Brazil hopes to augment its trade with China to US$ 10 billion in 2005. The product diversification strategy adopted in recent years caused this trade to grow from US$ 1.5 billion in 2000 to US$ 7 billion through September of this year.
But this is still very little, considering that Brazil’s sales to China represent less than 1% of what the world’s fastest growing country imports.
“In the case of China, unlike what happened with Japan, Brazil has been able to export products containing high added value,” says the director of the Trade Promotion Department of the Brazilian Ministry of Foreign Relations, Ambassador Mário Vilalva.
Besides soybeans, which represent 29% of what the country sells to China, Brazil’s exports include steel, orange juice, auto parts, airplane parts, and lumber.

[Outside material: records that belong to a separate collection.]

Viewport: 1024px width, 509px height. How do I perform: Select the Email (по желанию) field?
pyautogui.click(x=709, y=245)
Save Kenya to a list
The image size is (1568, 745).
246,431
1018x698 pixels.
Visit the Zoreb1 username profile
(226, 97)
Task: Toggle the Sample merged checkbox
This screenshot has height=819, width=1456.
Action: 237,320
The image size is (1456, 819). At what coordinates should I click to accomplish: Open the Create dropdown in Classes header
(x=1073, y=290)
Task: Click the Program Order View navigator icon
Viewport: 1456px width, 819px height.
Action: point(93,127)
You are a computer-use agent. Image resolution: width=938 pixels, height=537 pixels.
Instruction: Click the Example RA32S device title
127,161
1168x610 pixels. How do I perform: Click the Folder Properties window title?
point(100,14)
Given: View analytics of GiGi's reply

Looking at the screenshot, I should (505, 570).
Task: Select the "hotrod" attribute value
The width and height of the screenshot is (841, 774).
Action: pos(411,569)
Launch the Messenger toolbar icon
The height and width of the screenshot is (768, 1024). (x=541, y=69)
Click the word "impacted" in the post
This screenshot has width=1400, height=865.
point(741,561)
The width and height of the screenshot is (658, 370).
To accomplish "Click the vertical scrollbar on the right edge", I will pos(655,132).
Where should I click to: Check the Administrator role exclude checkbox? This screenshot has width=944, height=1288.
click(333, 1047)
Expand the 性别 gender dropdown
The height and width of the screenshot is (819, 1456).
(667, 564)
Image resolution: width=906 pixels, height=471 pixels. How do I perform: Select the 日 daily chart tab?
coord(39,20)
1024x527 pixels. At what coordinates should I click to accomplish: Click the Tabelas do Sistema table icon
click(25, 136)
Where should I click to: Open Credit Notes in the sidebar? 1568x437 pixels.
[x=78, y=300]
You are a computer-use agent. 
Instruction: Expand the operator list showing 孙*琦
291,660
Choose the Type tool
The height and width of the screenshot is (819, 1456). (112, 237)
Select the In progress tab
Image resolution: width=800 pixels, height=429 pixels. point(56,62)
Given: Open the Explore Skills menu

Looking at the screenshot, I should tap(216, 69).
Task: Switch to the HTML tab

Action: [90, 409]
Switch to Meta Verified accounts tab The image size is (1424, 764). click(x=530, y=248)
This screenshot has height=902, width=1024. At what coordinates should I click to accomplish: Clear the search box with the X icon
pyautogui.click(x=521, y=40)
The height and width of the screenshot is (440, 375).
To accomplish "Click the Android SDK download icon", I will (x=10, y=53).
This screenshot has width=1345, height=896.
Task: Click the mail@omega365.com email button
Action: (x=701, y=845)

The effort to promote trade between Brazil and China encompasses an intensive program of visits, such as the one to Brazil this week by Chinese officials and entrepreneurs, six months after Brazil’s largest entrepreneurial mission of all time accompanied President Luiz Inácio Lula da Silva on his trip to China.
During the visit by Chinese President Hu Jintao to Brazil, from November 11-16, over 500 Brazilian and Chinese businessmen will be exchanging information and, possibly, concluding deals.
Tomorrow, November 12, in Brasília, they will participate in the seminar, “Brazil-China: Victories and Challenges in the Construction of a Strategic Partnership.”
From October 29 to November 7, the Chinese enjoyed the opportunity to taste typical Brazilian culinary specialties at the Brazilian Gastronomical Festival.
Those who liked what they tasted received recipes in Mandarin. Between October 8 and November 10, thanks to a contract with the Sugar, Cigarette & Wine Group, China’s second largest wholesale outfit, Brazil distributed 800 items, produced by 58 companies, to 1,156 Chinese supermarkets and shops.